Penulis: Cointelegraph
Kompilasi: Deep Tide TechFlow
Panduan Deep Tide: Sejak 2026, Prancis rata-rata setiap 2.5 hari mengalami satu kasus penculikan yang menargetkan pemegang cryptocurrency, totalnya telah mencapai 41 kasus, menjadikannya wilayah dengan kejahatan semacam ini terburuk di dunia. Dalam kasus terbaru, istri dan anak berusia 11 tahun seorang pengusaha crypto diculik, dengan tebusan mencapai 400.000 euro. Wakil Menteri Dalam Negeri Prancis akhirnya berjanji pada Paris Blockchain Week untuk merilis rencana perlindungan yang lebih serius dalam beberapa minggu — tetapi bagi para pemegang, respons ini tampaknya datang terlalu terlambat.
Wakil Menteri Dalam Negeri Prancis Jean-Didier Berger menyatakan bahwa otoritas sedang mengambil langkah-langkah untuk melindungi investor cryptocurrency dari ancaman penculikan crypto dan serangan kunci inggris yang semakin meningkat di negara tersebut.
Berger mengatakan pada Paris Blockchain Week bahwa kantornya telah mengambil "tindakan pencegahan" terhadap serangan kunci inggris crypto, termasuk meluncurkan platform pencegahan yang telah menarik ribuan orang untuk mendaftar. Dia menambahkan bahwa dia sedang bekerja sama dengan Menteri Dalam Negeri Laurent Nuñez untuk meluncurkan rencana yang dia sebut "lebih serius" dalam beberapa minggu ke depan.
Hanya beberapa hari sebelumnya, Prancis melaporkan lagi kasus penculikan terkait cryptocurrency minggu ini. Pada hari Senin, seorang ibu dan anaknya yang berusia 11 tahun diculik oleh empat tersangka di Burgundy, mereka meminta tebusan 400.000 euro (sekitar $471.000) dari ayah anak tersebut — seorang pengusaha crypto. Menurut France 24 yang mengutip kantor jaksa Paris, otoritas menangkap tersangka dan menyelamatkan korban pada Selasa pagi.
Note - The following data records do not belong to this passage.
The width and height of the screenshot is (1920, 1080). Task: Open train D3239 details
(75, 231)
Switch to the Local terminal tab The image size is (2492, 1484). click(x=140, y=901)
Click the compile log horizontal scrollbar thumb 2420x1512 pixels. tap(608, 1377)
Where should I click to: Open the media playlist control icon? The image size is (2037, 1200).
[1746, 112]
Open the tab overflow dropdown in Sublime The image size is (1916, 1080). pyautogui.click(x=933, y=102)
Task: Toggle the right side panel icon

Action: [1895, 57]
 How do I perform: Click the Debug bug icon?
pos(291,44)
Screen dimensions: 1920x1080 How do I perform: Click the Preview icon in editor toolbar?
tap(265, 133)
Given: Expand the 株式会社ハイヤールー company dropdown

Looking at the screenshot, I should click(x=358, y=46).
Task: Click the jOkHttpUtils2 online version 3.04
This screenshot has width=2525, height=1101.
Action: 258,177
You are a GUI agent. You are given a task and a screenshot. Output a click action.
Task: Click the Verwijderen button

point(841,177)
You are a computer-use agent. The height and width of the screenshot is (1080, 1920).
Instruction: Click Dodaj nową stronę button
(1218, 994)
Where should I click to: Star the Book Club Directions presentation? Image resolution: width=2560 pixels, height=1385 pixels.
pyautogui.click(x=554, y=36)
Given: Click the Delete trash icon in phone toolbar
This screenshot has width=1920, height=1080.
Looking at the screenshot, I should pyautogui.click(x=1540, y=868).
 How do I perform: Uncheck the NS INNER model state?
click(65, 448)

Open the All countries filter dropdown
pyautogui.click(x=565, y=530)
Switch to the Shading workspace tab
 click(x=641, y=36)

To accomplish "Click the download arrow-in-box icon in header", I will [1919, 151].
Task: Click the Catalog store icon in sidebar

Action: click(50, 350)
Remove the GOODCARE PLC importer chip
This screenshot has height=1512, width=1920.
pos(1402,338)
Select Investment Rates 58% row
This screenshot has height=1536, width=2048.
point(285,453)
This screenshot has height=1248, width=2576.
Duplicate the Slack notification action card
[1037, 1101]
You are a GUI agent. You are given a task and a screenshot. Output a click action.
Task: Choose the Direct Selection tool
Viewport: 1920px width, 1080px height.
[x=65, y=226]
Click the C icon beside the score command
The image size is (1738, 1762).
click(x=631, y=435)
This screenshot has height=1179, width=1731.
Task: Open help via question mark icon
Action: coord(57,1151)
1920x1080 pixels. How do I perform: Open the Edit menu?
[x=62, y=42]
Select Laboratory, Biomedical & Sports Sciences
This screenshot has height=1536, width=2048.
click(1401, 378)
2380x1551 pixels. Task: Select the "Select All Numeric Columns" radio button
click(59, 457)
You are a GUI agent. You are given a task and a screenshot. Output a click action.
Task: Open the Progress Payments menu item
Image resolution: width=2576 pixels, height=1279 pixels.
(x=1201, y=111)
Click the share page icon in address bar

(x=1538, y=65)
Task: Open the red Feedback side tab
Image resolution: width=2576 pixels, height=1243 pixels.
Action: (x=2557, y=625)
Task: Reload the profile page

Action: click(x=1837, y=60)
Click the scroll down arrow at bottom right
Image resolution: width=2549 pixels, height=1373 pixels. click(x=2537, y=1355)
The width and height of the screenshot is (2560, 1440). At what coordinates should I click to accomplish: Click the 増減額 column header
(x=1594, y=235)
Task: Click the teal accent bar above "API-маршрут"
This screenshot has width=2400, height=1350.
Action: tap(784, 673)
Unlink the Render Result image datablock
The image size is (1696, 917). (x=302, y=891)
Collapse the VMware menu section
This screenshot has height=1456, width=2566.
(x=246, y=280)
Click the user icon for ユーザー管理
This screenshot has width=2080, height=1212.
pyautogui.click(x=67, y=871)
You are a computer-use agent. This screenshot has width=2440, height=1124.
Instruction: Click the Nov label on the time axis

Prancis telah menjadi pusat paling menonjol dari yang disebut "serangan kunci inggris". Dalam serangan semacam ini, korban diancam atau dipukul, dipaksa untuk mentransfer aset digital. Pemerintah Prancis saat ini menghadapi tekanan yang semakin besar untuk merespons.
Serangan Kunci Inggris Meningkat Secara Mencolok di Prancis
Menurut media berita lokal RTL yang dilaporkan pada hari Rabu, sejak awal tahun ini, Prancis telah melaporkan 41 kasus penculikan terkait cryptocurrency, yang berarti pada tahun 2026 rata-rata terjadi satu serangan serupa setiap 2.5 hari.
Menurut data platform keamanan cyber CertiK, serangan kunci inggris global meningkat 75% pada tahun 2025, mencapai 72 kasus yang terverifikasi. Prancis mengalami kejadian semacam ini paling banyak pada tahun 2025, dengan mengonfirmasi 19 serangan kunci inggris, sementara Eropa menyumbang sekitar 40% dari kejadian global.
Dalam kejadian lain, sepasang suami istri Prancis berusia 50-an dirampok bitcoin senilai $1 juta oleh penjahat yang menyamar sebagai polisi. Cointelegraph melaporkan hal ini pada 10 Maret.
Lebih awal pada bulan Februari, polisi Prancis menangkap enam orang karena menculik seorang hakim dan ibunya, dalam serangan pemerasan crypto yang menargetkan pasangan hakim tersebut — seorang pengusaha crypto.